Lewis is a good story teller and portrays the players well. He comes at things from all perspectives; he does not dodge complexity but explains it well. His overall image of modern Wall Street is dark. Warning: one must follow some of the details about the instruments (CDOs & CDSs) to enjoy the drama of the later chapters.
I am on page 50 (mid 2005) and Lewis proceeds chronologically with the story. I don’t know what final judgements he will make on players such as Mike Burry but I want to insert here my own judgement, based on what I have learned so far from the book, and also what I have read in subsequent news stories. Short sellers such as Burry increase the pain in the short term but decrease the total pain in just about any longer run. The sooner you terminate a Ponzi scheme the less total damage it does. The events of 2008 are not due to a Ponzi scheme and Burry didn’t actually short, but the analogy still holds.

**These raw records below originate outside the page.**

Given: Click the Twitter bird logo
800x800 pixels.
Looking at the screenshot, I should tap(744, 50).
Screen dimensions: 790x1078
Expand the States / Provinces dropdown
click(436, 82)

Lewis has a keen sense of economic cause and effect so often lacking in New York Times reports and even the Wall Street Journal. This lack is manifest in reporting situations that cry for explanations of how other components of the situation respond. If there is a dire shortage of zots, what effect of this has there been on the price of zots and the suppliers of zots? Lewis does not leave the reader long in the dark here.
On page 130 I see answers to some questions that I wondered about here a year ago—“What are the assets that back this instrument?”. The information was indeed hard to get in 2006.
On page 131 we learn that CDOs are recursive which, as any computer scientist will tell you, means that they are mutable. Otherwise each CDO would be composed solely of older CDOs thus precluding circularity. This is not in itself fraudulent but makes fraud easier. Some years ago Tymshare embarked on charting the ownership of companies in the oil business. There was considerable circularity there too. The information was hard to get. Transparency is critical.